"What, not as thine? That is a lie,
As massy as the earth: I had a son,
Whose least unvalued hair did weigh
A thousand of thy sons; and he was murdered."
Thus Hamlet cries to Laertes:—
"I lov'd Ophelia: forty thousand brothers
Could not, with all their quantity of love,
Make up my sum."
Hieronimo, like Hamlet, again and again postpones his vengeance:—
"All times fit not for revenge.
Thus, therefore, will I rest me in unrest,
Dissembling quiet in unquietness:
Not seeming that I know their villainies,
That my simplicity may make them think
That ignorantly I will let all slip."
At last he determines to have a play acted, as a means to his revenge. The play is Kyd's own Solyman and Perseda, and in the course of it the guilty personages, who play the chief parts, are slaughtered, not in make-believe, but in reality.
Crude and naïve though everything still is in The Spanish Tragedy, which resembles Titus Andronicus in style rather than any other of Shakespeare's works, it evidently, through the medium of the earlier Hamlet play, contributed a good deal to the foundations of Shakespeare's Hamlet.
Before going more deeply into the contents of this great work, and especially before trying to bring it into relation to Shakespeare's personality, we have yet to see what suggestions or impulses the poet may have found in contemporary history.
We have already remarked upon the impression which the Essex family tragedy must have made upon Shakespeare in his early youth, before he had even left Stratford.

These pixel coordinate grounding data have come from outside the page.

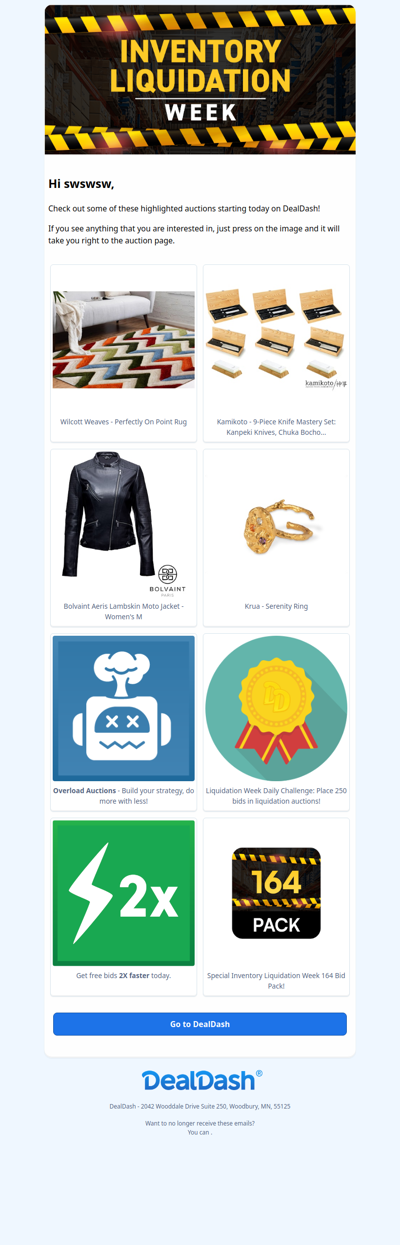Follow the Liquidation Week Daily Challenge link
The width and height of the screenshot is (400, 1245).
pyautogui.click(x=276, y=796)
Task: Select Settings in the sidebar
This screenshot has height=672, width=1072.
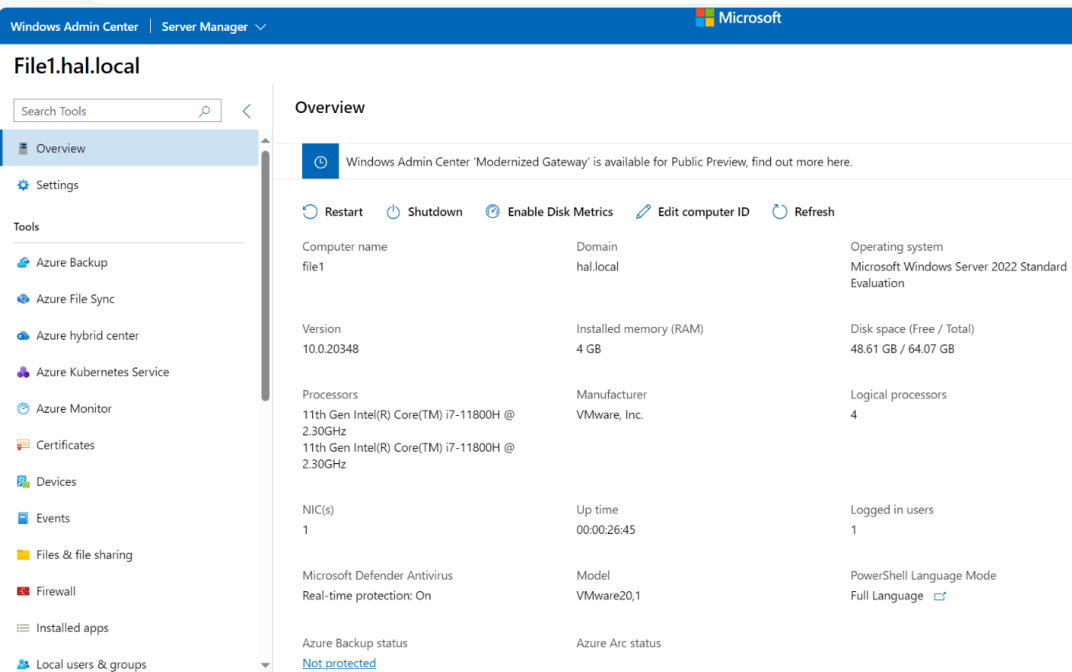Action: (57, 185)
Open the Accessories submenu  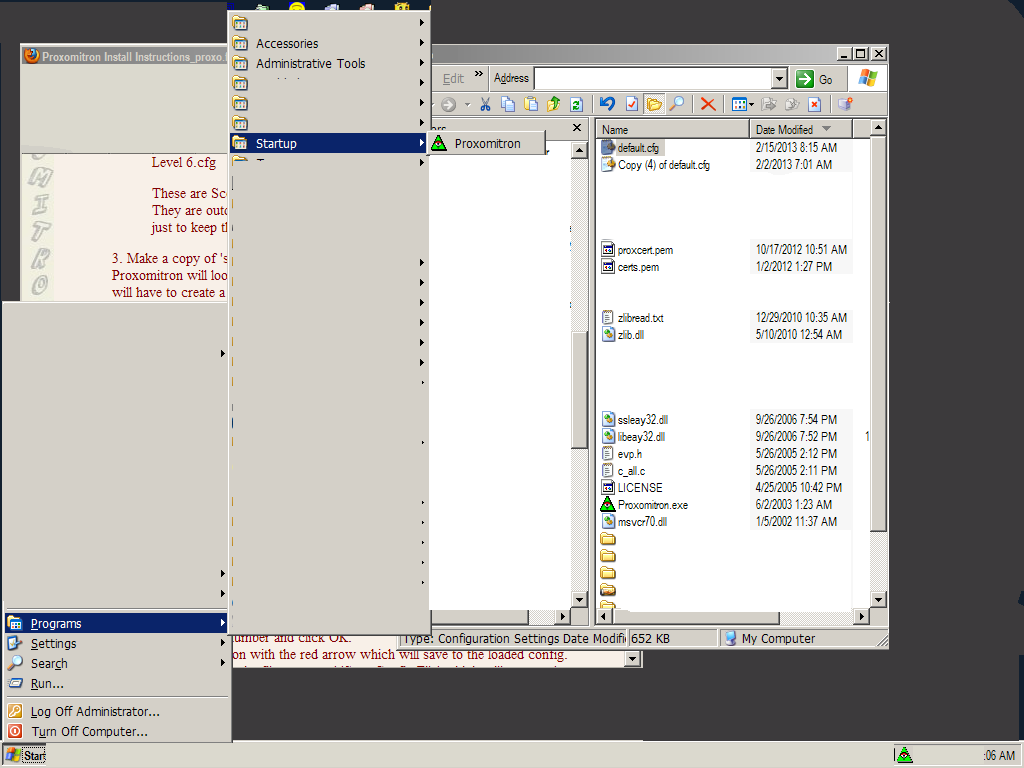coord(287,43)
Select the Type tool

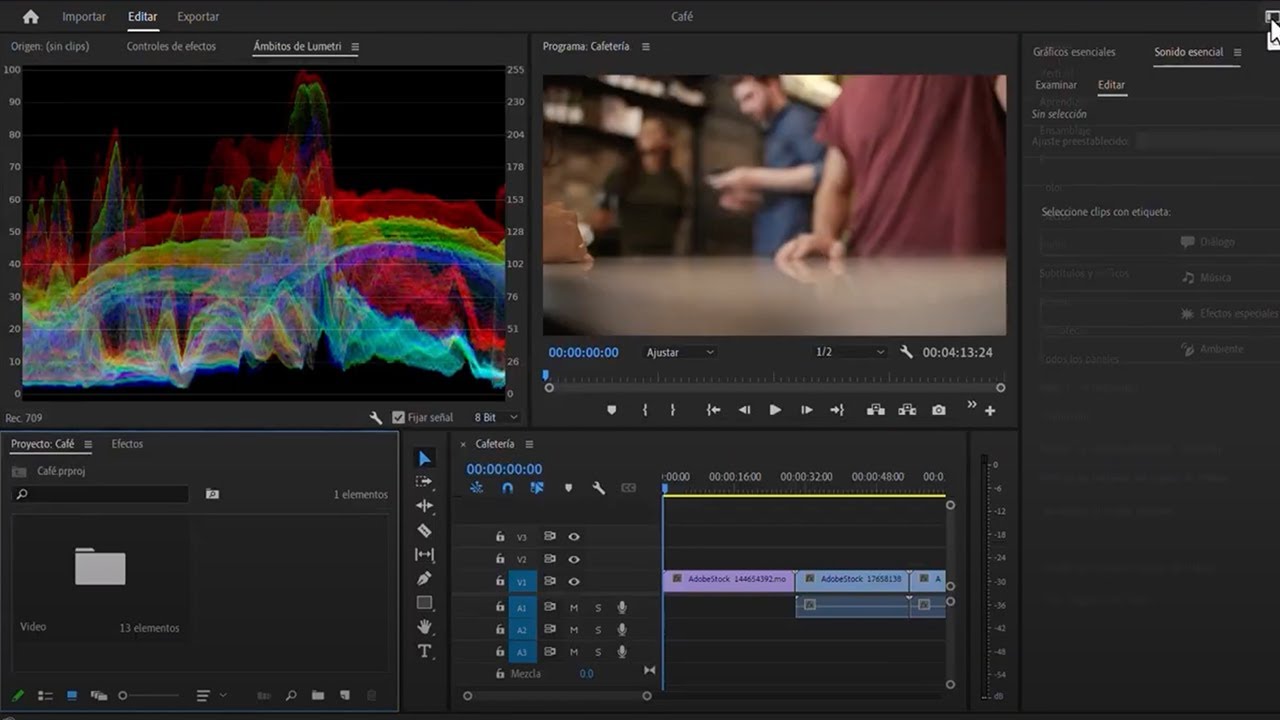[x=424, y=651]
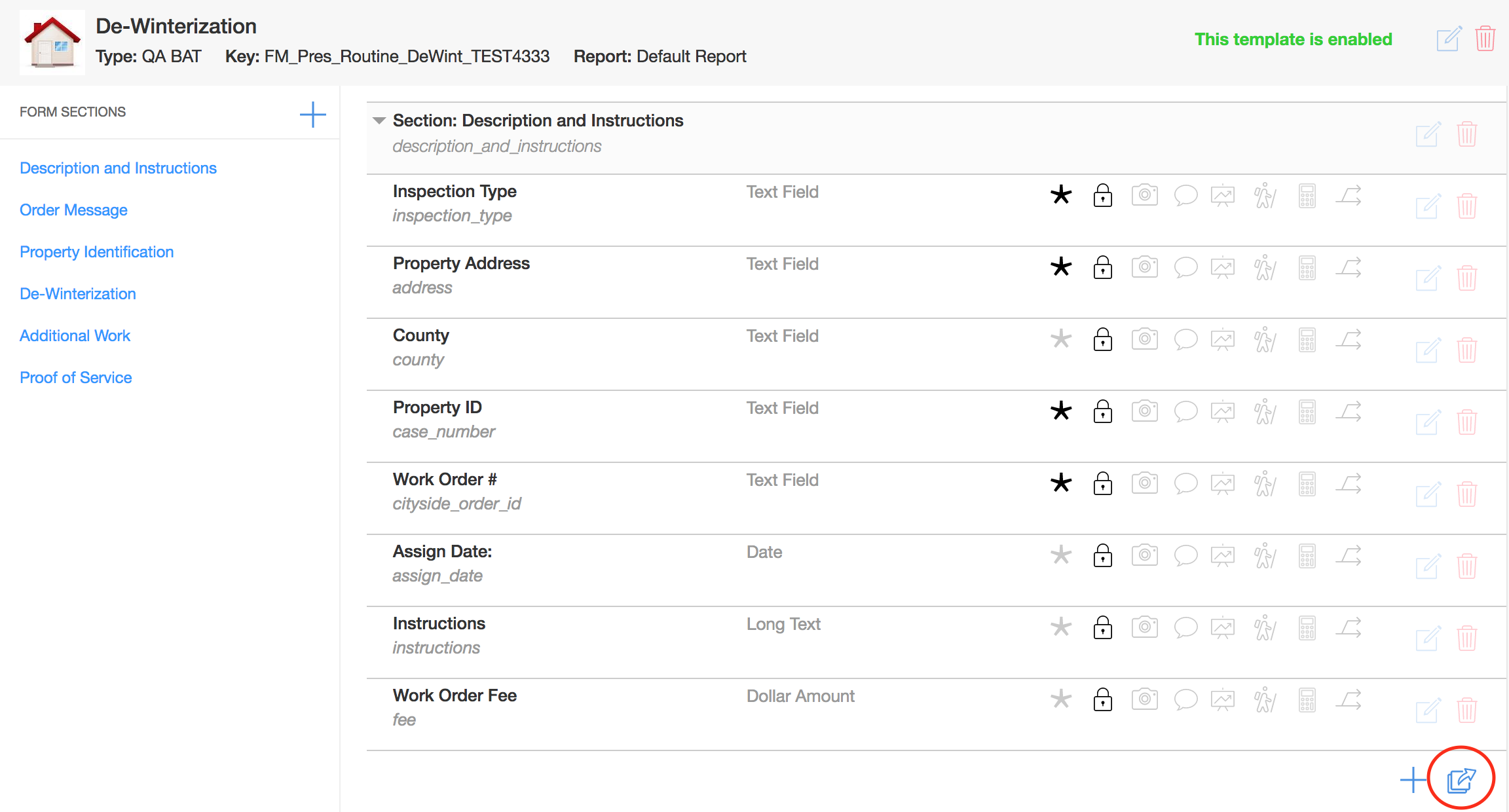
Task: Click the export icon circled in red
Action: point(1461,779)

All England was talking of the scandal: how the Earl of Leicester, who was commonly suspected of having had Lord Essex poisoned, immediately after his death had married his widow, Lady Lettice, whose lover no one doubted that he had been during her husband's lifetime. There is much in the character of King Claudius to suggest that Shakespeare has here taken Leicester as his model. The two have in common ambition, sensuality, an ingratiating conciliatory manner, astute dissimulation, and complete unscrupulousness. On the other hand, it is quite unreasonable to suppose, with Hermann Conrad,[1] that Shakespeare had Essex in his eye in drawing Hamlet himself.
Almost as near to Shakespeare's own day as the Essex-Leicester catastrophe had been the similar events in the Royal Family of Scotland. Mary Stuart's second husband, Lord Darnley, who bore the title of King of Scotland, had been murdered in 1567 by her lover, the daring and unscrupulous Bothwell, whom the Queen almost immediately afterwards married. Her contemporaries had no doubt whatever of Mary's complicity in the assassination, and her son James saw in his mother and his stepfather his father's murderers. The leaders of the Scottish rebellion displayed before the captive Queen a banner bearing a representation of Darnley's corpse, with her son kneeling beside it and calling to Heaven for vengeance. Darnley, like the murdered King in Hamlet, was an unusually handsome, Bothwell an unusually repulsive man.